[Stored data]
|---|
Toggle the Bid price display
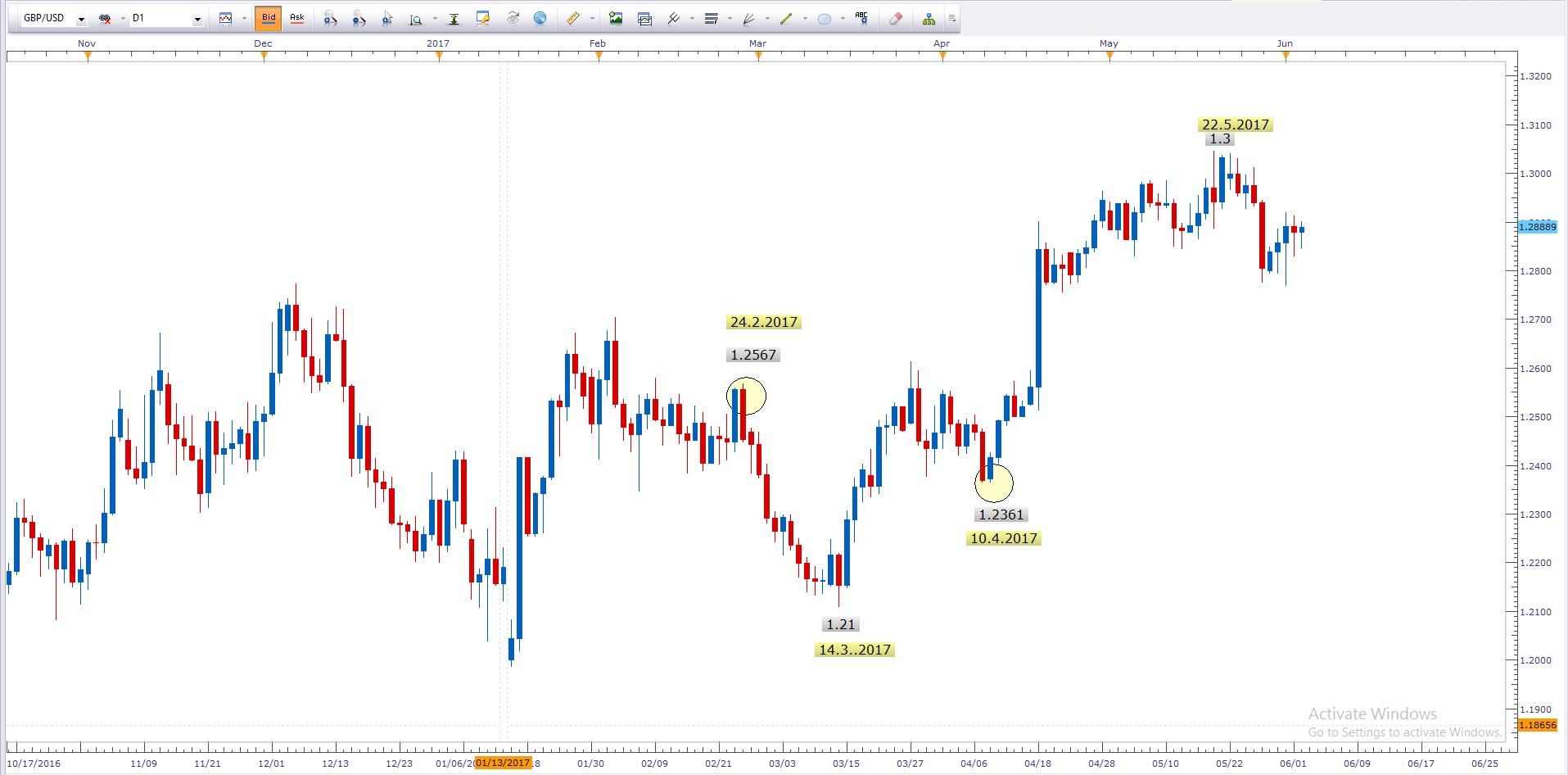This screenshot has width=1568, height=775. tap(269, 18)
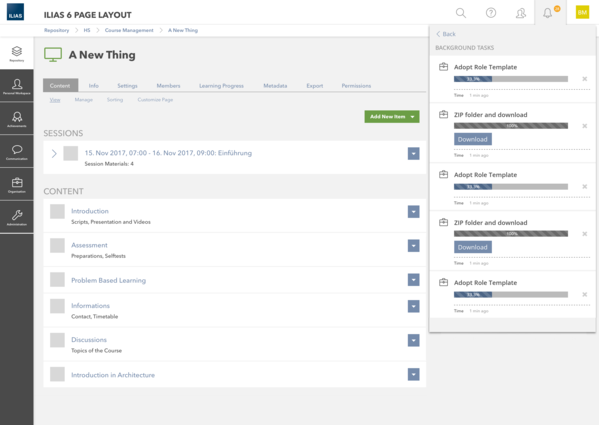Open the BM user avatar
Viewport: 599px width, 425px height.
coord(582,13)
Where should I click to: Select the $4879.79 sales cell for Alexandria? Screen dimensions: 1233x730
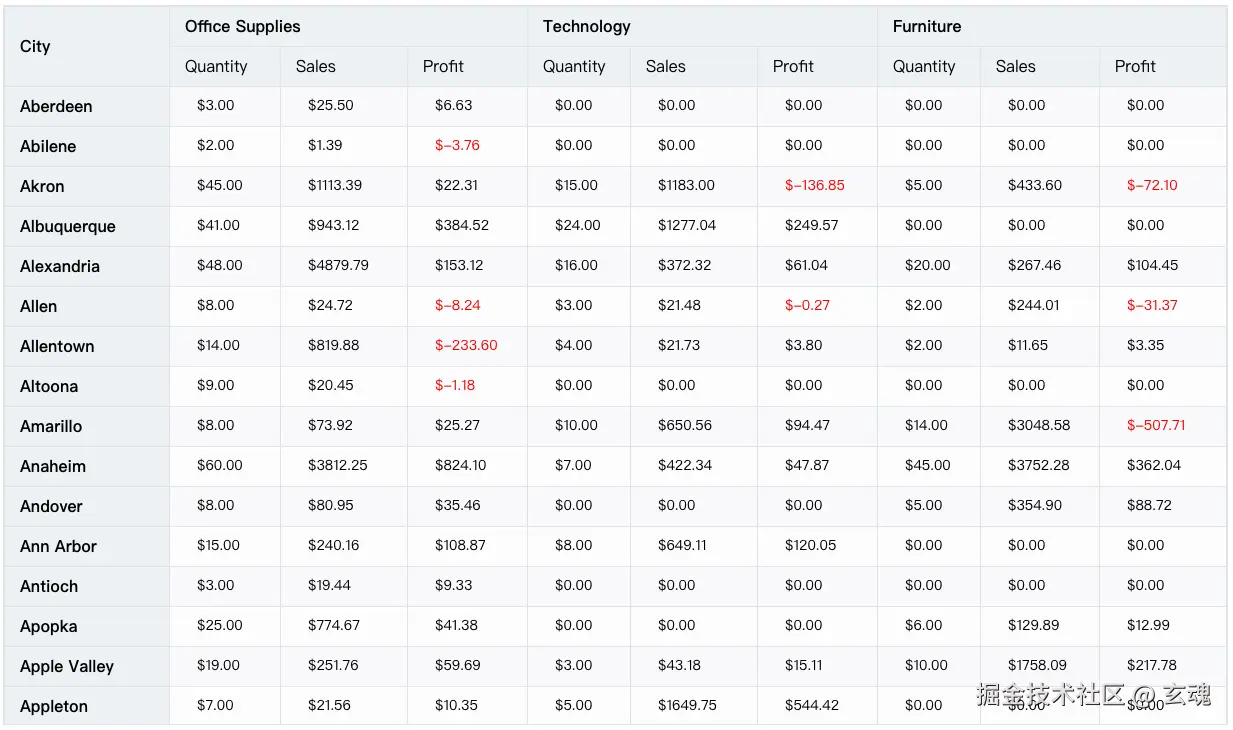(x=338, y=266)
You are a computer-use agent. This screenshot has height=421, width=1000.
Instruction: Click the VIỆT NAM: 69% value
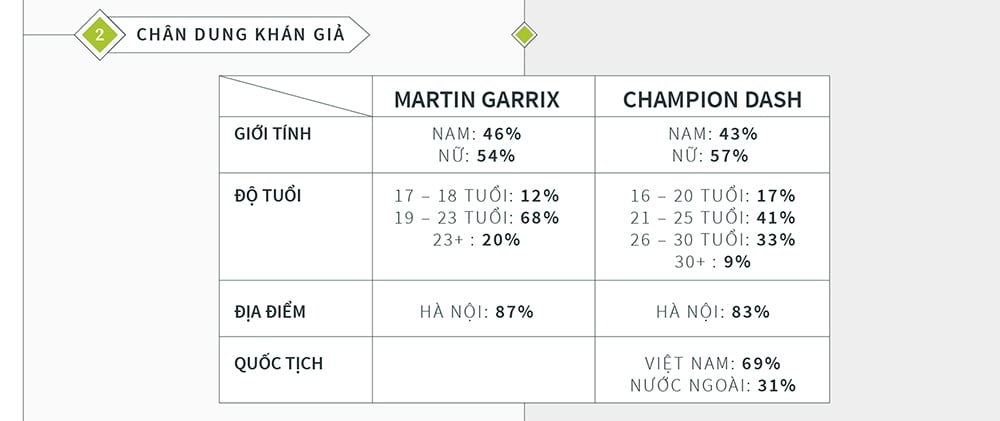tap(712, 364)
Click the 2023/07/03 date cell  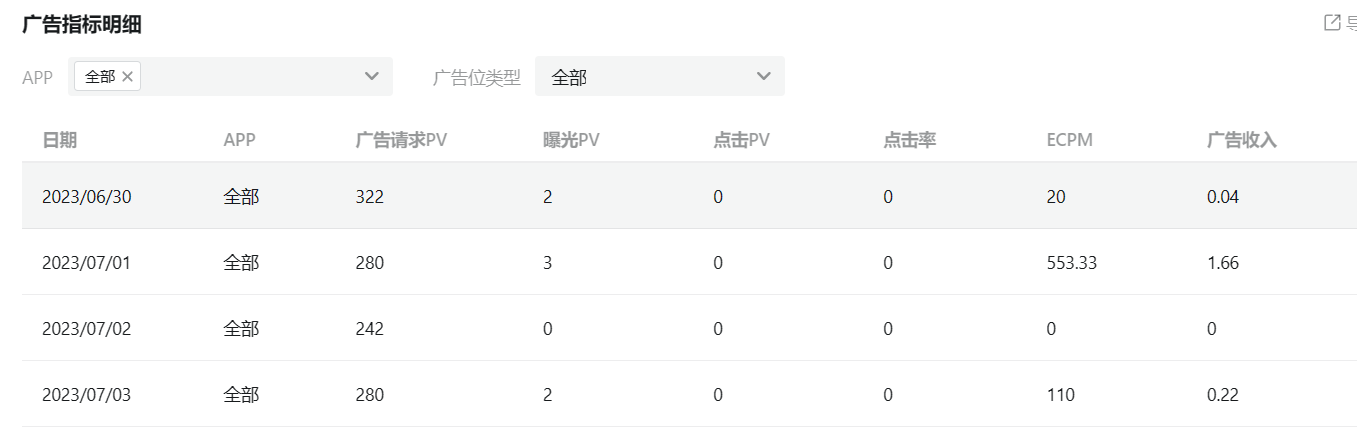tap(87, 395)
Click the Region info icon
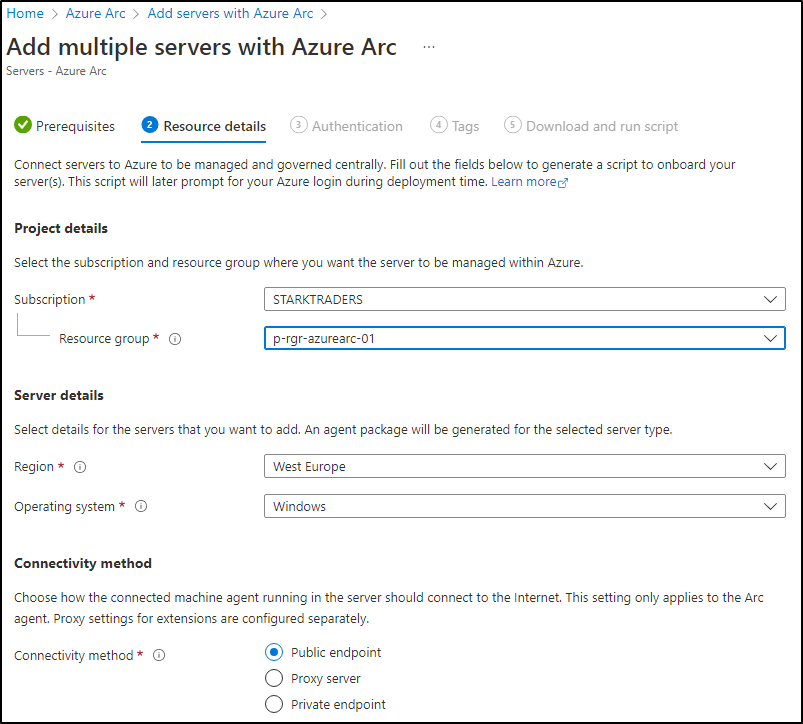Screen dimensions: 803x724 pyautogui.click(x=80, y=467)
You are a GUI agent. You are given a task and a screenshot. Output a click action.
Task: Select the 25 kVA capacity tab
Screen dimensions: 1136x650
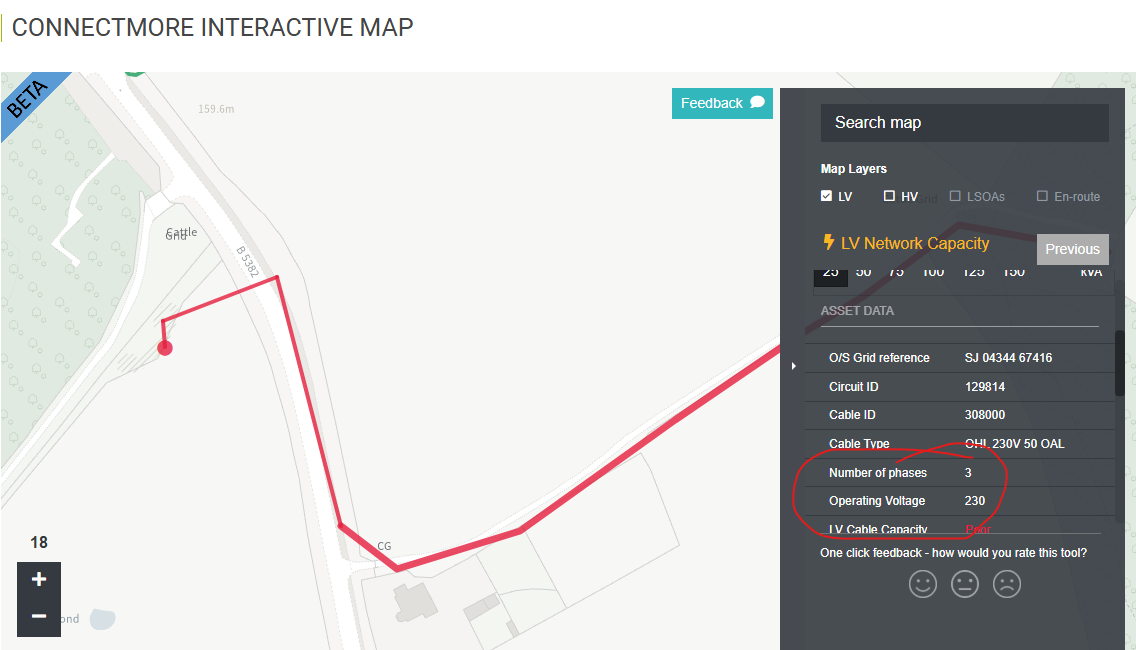coord(830,272)
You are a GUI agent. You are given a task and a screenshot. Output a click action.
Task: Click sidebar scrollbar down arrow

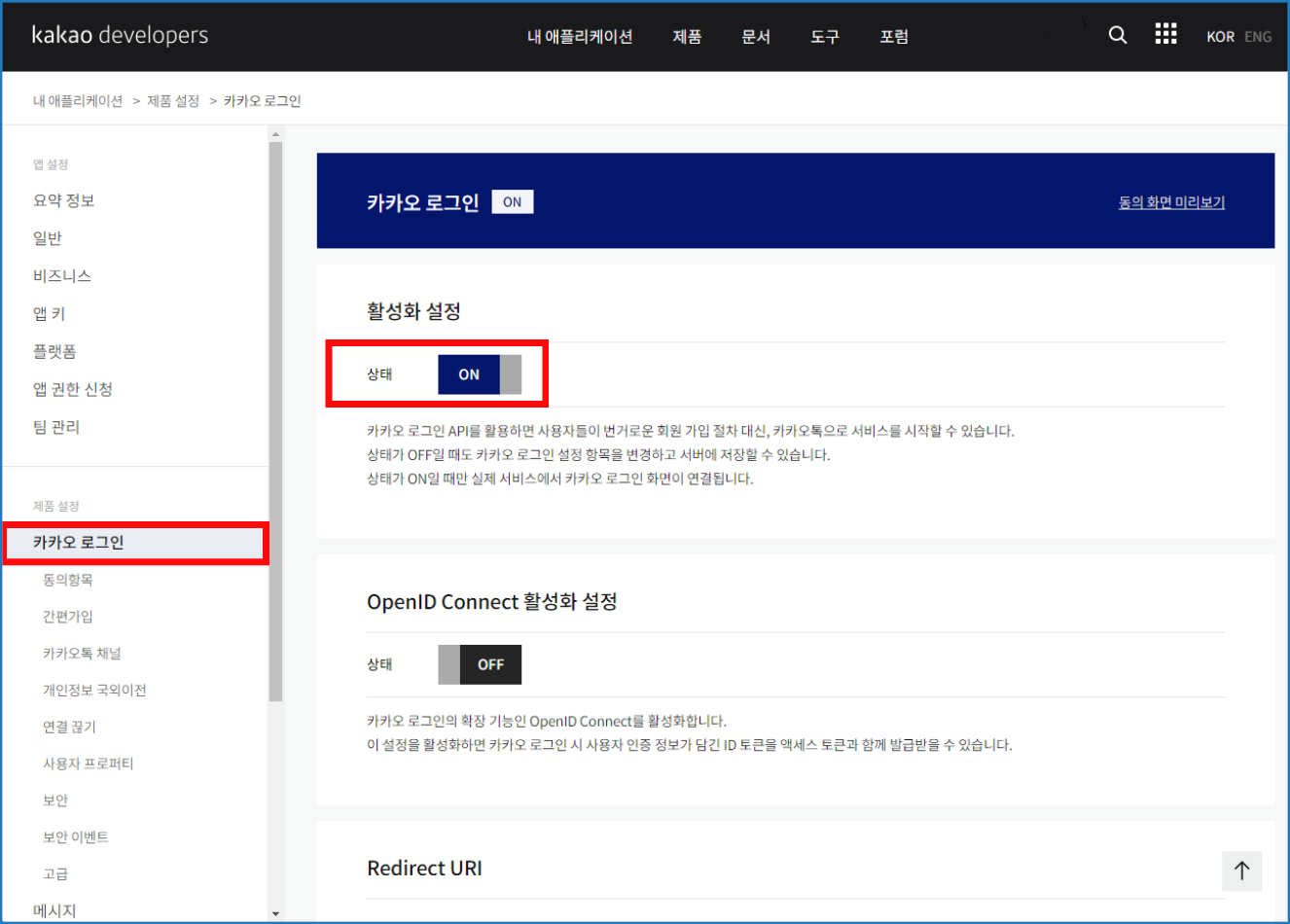click(x=275, y=913)
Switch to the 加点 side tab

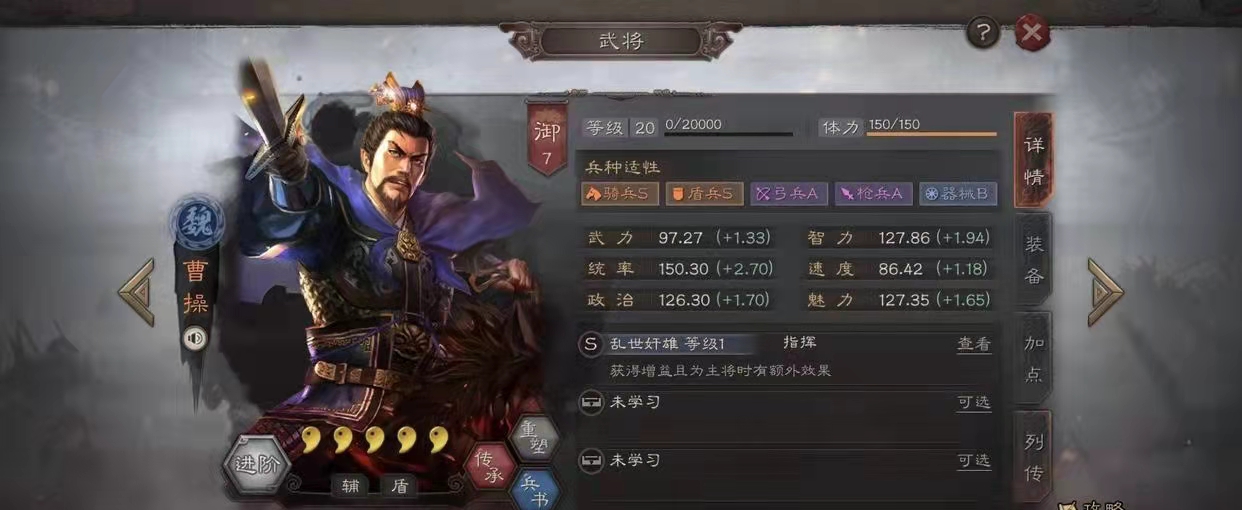(1034, 357)
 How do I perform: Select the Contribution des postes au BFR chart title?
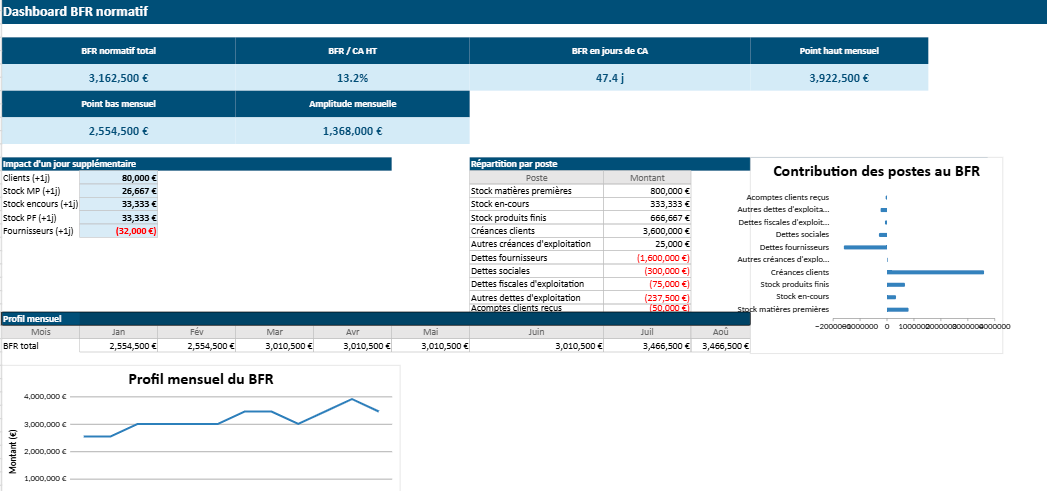(x=876, y=171)
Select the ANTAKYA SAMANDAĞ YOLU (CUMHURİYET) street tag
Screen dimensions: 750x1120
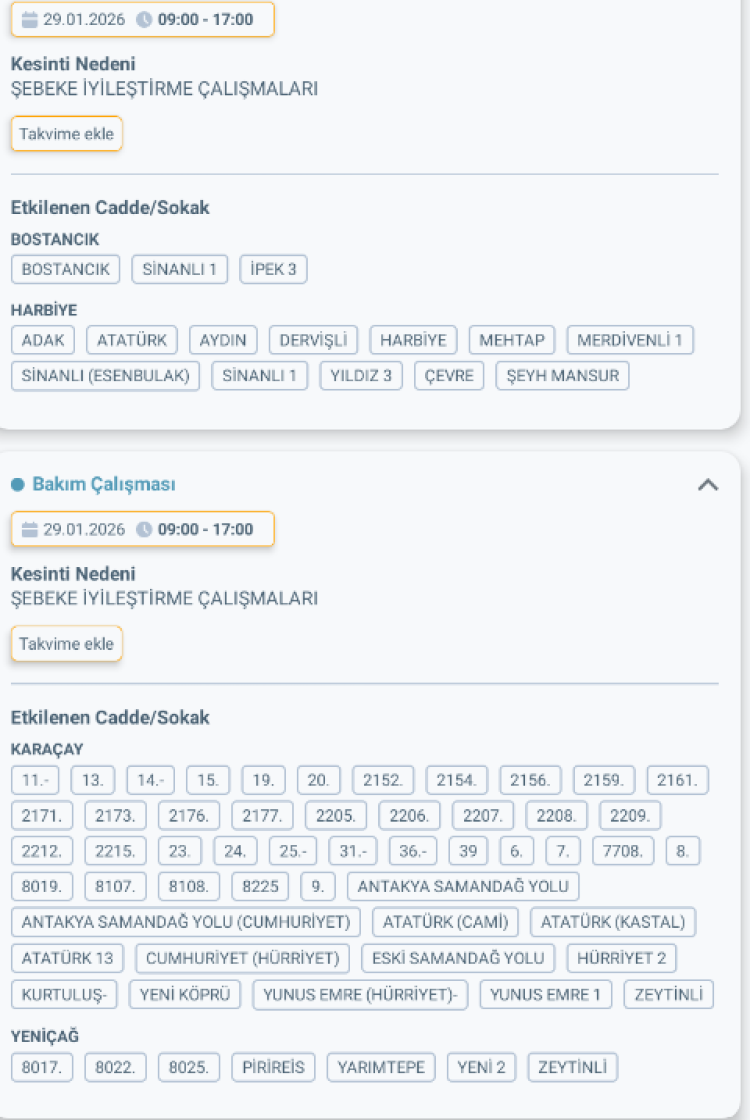coord(186,922)
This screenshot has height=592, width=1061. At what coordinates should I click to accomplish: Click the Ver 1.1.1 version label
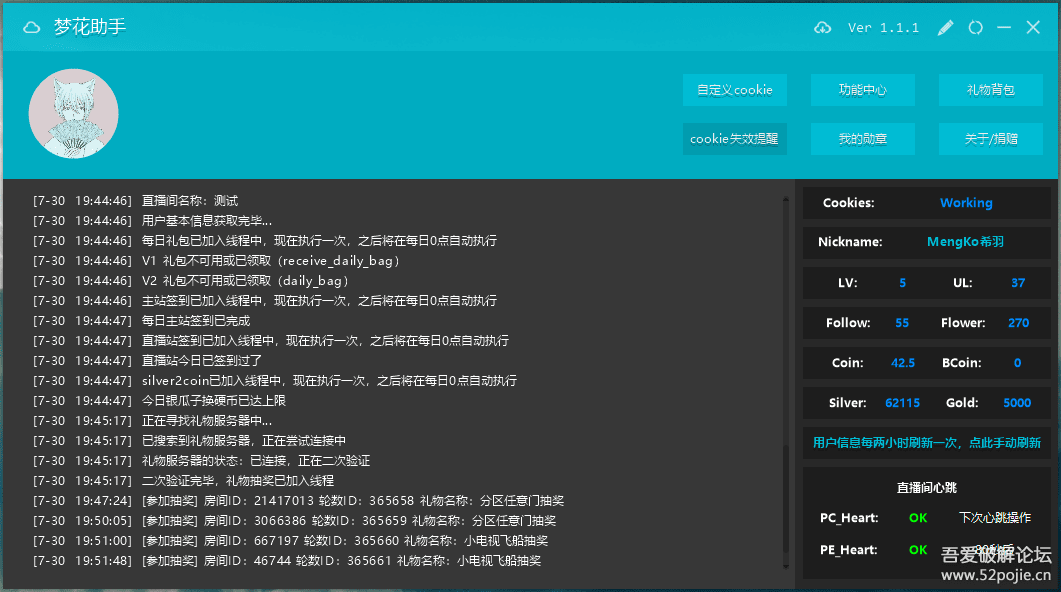(883, 27)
|---|
Omit the pictures and please write out exactly the lines between the one containing "Select the ANTAKYA" and the last line of the entries, both included.

Select the ANTAKYA SAMANDAĞ YOLU (CUMHURİYET) street tag
Screen dimensions: 750x1120
coord(186,922)
This screenshot has height=592, width=1061. At what coordinates should I click to accomplish: Click the Ver 1.1.1 version label
(883, 27)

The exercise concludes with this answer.